Sandwich Lease: Lease Option Investing With Little To No Money Out Of Pocket
April 4th 2008
The sandwich lease allows real estate investors to control a property with little to no money out of pocket. Investing in real estate is much more multifaceted than most are led to believe. While many novices understand the concept of equity investing they do not understand many of the other real estate investment options that are available. In fact, when one looks at the huge world of real estate investing it is somewhat surprising how many options are available to those looking to earn significant income in the real estate market. Yes, some of these investment strategies are a bit involved, but they are not complex. Such is the case with the “sandwich lease” investment strategy which involves subletting a lease while maintaining an agreement to purchase the property.
While this sounds a little complex it reveals itself to be actually quite simple when all the steps are broken down. The first step involves leasing a property with an option to buy. There are a number of ways this can work but here is one of the most common examples: you sign an agreement with a landlord to lease a property for five years at $2,000 a month rent with an option to purchase the property anytime during the five year lease for the current value of $300,000. If the property appreciates, you can capture that appreciation by exercising the option at $300,000.

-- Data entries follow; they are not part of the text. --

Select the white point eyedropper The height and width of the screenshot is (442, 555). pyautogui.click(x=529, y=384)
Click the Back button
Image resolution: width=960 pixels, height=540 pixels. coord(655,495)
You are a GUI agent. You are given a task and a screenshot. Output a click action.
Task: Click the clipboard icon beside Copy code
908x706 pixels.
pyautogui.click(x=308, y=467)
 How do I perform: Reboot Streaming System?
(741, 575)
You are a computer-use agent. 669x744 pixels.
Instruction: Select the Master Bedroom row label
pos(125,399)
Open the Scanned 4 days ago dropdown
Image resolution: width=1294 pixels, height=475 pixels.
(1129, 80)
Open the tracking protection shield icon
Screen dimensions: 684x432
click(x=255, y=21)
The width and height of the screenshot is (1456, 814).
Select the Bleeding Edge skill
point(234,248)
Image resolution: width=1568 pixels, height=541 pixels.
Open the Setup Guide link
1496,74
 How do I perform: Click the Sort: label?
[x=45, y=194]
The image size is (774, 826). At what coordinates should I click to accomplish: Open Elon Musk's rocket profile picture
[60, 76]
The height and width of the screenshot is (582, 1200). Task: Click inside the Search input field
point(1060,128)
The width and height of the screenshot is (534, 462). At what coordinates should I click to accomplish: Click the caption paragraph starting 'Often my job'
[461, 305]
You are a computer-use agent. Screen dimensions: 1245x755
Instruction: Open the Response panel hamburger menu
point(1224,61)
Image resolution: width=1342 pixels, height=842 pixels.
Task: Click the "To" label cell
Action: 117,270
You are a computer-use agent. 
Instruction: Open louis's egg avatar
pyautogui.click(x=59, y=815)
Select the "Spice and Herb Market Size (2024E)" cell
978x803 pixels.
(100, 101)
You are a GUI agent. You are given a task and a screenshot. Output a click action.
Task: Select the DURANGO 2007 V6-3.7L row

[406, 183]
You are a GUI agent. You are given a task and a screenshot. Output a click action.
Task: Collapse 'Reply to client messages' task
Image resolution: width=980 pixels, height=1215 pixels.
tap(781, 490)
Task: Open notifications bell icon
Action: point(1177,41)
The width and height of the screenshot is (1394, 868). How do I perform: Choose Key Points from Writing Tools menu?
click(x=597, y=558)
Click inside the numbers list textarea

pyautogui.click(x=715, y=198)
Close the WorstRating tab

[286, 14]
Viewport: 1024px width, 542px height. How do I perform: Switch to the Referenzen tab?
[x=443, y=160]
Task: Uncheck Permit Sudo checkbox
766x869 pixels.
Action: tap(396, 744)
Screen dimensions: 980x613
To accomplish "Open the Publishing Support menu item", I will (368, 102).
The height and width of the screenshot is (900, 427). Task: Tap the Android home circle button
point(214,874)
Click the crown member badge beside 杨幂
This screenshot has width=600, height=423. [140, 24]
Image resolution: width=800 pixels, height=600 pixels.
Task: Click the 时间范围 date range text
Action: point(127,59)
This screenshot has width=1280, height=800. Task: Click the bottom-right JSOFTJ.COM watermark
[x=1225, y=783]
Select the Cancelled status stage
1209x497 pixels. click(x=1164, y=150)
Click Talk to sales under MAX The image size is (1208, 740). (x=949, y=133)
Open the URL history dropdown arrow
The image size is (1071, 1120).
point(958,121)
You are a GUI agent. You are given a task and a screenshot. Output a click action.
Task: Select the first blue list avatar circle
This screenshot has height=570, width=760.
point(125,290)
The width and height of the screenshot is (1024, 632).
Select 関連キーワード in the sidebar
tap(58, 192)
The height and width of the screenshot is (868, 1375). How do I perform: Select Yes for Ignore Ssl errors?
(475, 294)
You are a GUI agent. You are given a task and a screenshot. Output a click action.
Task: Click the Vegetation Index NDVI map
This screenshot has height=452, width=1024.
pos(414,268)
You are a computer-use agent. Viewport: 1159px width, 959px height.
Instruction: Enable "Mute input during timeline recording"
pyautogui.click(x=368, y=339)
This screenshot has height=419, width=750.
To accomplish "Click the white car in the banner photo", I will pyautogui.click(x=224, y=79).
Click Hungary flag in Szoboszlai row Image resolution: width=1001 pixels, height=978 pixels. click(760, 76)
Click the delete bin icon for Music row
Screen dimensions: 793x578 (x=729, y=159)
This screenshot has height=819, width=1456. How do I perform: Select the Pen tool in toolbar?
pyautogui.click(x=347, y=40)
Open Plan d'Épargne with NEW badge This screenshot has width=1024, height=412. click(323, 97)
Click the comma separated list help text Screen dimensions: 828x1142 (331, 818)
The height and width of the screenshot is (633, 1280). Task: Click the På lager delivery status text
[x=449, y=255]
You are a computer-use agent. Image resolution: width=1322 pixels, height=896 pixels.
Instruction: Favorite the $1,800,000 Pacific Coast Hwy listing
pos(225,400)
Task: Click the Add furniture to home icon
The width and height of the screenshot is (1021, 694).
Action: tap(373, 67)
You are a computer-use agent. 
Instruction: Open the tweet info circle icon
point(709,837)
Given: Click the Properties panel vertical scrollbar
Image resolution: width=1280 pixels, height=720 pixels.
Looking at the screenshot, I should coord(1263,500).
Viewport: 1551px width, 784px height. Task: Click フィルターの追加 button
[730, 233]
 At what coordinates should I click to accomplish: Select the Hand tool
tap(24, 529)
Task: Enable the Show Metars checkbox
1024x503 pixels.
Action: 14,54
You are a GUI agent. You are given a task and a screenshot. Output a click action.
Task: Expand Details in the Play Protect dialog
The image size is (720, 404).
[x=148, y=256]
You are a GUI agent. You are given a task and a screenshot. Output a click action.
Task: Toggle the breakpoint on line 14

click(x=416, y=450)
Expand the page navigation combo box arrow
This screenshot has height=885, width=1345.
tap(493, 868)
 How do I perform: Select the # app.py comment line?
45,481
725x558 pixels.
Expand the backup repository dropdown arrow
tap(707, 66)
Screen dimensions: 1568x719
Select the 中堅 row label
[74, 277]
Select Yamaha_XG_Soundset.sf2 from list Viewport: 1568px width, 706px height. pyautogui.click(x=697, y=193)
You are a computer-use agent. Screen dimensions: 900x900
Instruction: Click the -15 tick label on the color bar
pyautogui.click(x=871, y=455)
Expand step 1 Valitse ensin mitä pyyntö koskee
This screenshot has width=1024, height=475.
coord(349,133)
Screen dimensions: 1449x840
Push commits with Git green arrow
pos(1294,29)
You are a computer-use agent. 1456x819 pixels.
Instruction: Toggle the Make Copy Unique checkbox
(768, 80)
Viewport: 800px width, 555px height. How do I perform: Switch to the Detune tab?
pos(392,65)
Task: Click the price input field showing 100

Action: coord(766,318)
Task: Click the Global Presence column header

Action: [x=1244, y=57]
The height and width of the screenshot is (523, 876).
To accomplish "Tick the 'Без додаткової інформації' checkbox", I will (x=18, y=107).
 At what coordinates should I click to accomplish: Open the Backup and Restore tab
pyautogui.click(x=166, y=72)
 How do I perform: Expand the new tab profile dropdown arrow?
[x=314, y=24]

With a sandwich lease another phase is added as the leaseholder rents the property out to a third party at a profit. That is, the lease hold is responsible for $2,000 a month rental payments but turns around and leases the property for $2,300. The leaseholder may even negotiate a higher priced option with the third party. In that case, should the third party exercise the option, the leaseholder would net the difference between the two sales prices.
Of course, there are potential problems that may develop and many of these problems may center on the third party to whom the property is leased. For example, if you are the leaseholder you will be responsible for any damages incurred by the individual to whom you have subcontracted the lease. If the third party damages the home it may depreciate in value. If they do not compensatie you for the damage you will be the one who is stuck paying the bills. This is the most common risk inherent with dealing with renters. Then again, there are also the potential problems of the third part not paying their rent, etc. This is especially risky with a sublease because you would still be responsible for making your lease payment even if the sublease tenant does not pay their rent.
While this is a generally simple concept for real estate investing it can become quite problematic under certain circumstances. So, never look at this type of investment – or any investment for that matter – as a sure thing. It is always a good idea to have an attorney review your contracts to help protect you as much as possible.
Under the right circumstances using a sandwich lease offers an opportunity to control a lot of real estate without needing a lot of upfront cash. Aggressive investors interested in leveraging their time, effort and energy (instead of cash) to profit in real estate, may well find that sandwich leasing is a desirable investment strategy.
A.M. Caro is a freelance writer from Southern California.